Je ne suis pas friand des palmarès macabres, mais 11 êtres humains assassinés dans une synagogue à Pittsburgh, ce n’est pas seulement « une autre tuerie à l’américaine » ou une histoire de tueur fou. C’est le pire acte antisémite de l’histoire de ce pays.

Déjà, on accuse Donald Trump d’avoir créé le climat propice à l’expression violente de l’antisémitisme. Pas si sûr. Cette haine raciale couve sous les braises de la démocratie américaine depuis longtemps. Trump s’en est servi, et une partie de son succès vient de ces appels codés aux extrémistes blancs. Quand il dit, comme la semaine dernière : « Oui, je suis nationaliste », on entend en fait : « Oui, je suis un nationaliste blanc ». Quand il dit des médias de masse qu’ils sont « les ennemis du peuple », on entend : du peuple blanc.

Ces termes-là sont utilisés dans les réseaux de l’extrême droite américaine, ils résonnent très fort, et Trump s’est collé à trop de gens de l’alt-right pour plaider son innocence.

Pour autant, attribuer à Trump la responsabilité de l’attentat de samedi à Pittsburgh est trop commode. Ce crime haineux est en continuité avec plusieurs autres, qui se sont produits sous des administrations démocrates.

Plusieurs d’entre nous avons appris hier l’existence du réseau social « Gab », qui prétend être le refuge de la vraie liberté d’expression aux États-Unis. C’est en fait le refuge de tous les éjectés des réseaux sociaux « traditionnels ». Une fois barrés de Facebook ou de Twitter pour propos violents ou racistes, plusieurs se sont tournés vers Gab, lieu qui se dit anti-rectitude politique. C’est en fait le rendez-vous des néonazis et de tous les extrémistes.
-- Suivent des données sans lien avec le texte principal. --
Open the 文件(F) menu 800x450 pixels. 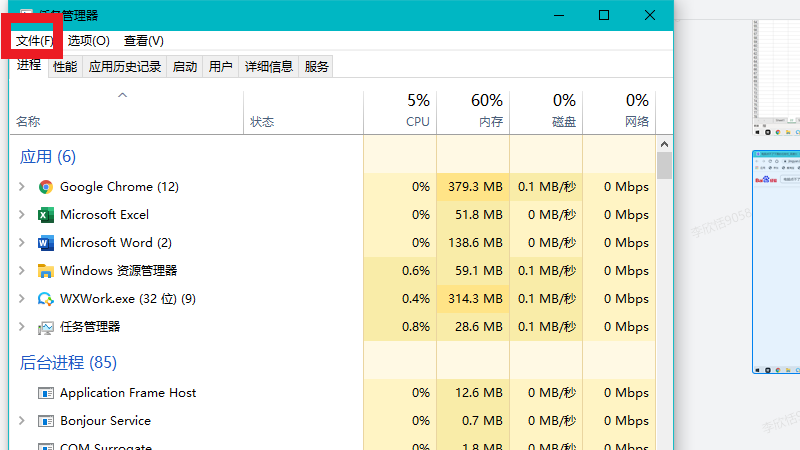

Depuis janvier, l’auteur présumé de la tuerie de Pittsburgh y était actif sans complexe et sans problème. « Les juifs sont les enfants du diable », écrivait-il dans son « profil ». Il y avait plusieurs allusions néonazies, comme le nombre « 1488 » – 14 pour les 14 mots d’une sorte de credo qui se lit à peu près comme suit : « Nous devons protéger l’existence de notre peuple et le futur des enfants blancs » ; et 88 pour Heil Hitler, vu que la lettre H est la 8e de l’alphabet.

Au New York Times, le responsable du site se défendait en disant que grâce à Gab, la police peut établir un mobile du crime de l’assassin. Sans eux, cette preuve ne serait pas disponible !
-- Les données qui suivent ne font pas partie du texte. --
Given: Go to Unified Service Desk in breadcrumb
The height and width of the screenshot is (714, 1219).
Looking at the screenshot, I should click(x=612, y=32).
Pour lui, Twitter et les autres plateformes interdisent le discours haineux, sauf quand il vise « Trump, les Blancs, les chrétiens ou les gens des minorités qui ont déserté le Parti démocrate ». Dans leur esprit, ceux-là sont des cibles légitimes de haine.

Le site est en voie de déconnexion maintenant qu’il est associé à un acte criminel de cette ampleur. Il était pourtant tout aussi odieux vendredi…

Pour autant, est-ce que « les médias sociaux » ont créé ce crime haineux ? Robert Bowers, l’homme arrêté samedi, y était actif depuis janvier. Est-ce que sa rage meurtrière y a été augmentée et alimentée ? Peut-être. Et il y a beaucoup à dire sur la responsabilité de ces sites, ceux qui les hébergent et ceux qui permettent leurs activités commerciales – qui décampent maintenant opportunément.

Mais encore là, c’est trop commode d’accuser un site, aussi détestable soit-il. Il y a dans un segment de la société américaine un fond de haine raciale, où se mêlent antisémitisme, sentiment anti-gouvernement, haine des immigrants et des minorités sexuelles dans une superbe confusion intellectuelle.

Un fil sanglant relie Timothy McVeigh (33 ans, qui a tué 168 personnes à Oklahoma City en 1995) à Bowers et à plusieurs autres. McVeigh avait lu The Turner Diaries, un roman d’anticipation antisémite qui raconte une guerre civile aux États-Unis où des nationalistes blancs se rebellent contre le gouvernement et déclenchent une guerre nucléaire. L’ouvrage date de 1978 et est facilement accessible sur les sites de vente officiels. Il est considéré au Canada comme de la propagande haineuse et à ce titre illégal – il est aussi interdit en France, notamment. D’après des articles du New York Times et du Guardian publiés en 2000, il avait déjà été vendu à plus de 500 000 exemplaires il y a 18 ans. C’est l’équivalent moderne en plus confidentiel et inavouable du Protocole des Sages de Sion, faux ouvrages d’un complot juif mondial qui, au début du XXe siècle, était le livre le plus vendu après la Bible aux États-Unis.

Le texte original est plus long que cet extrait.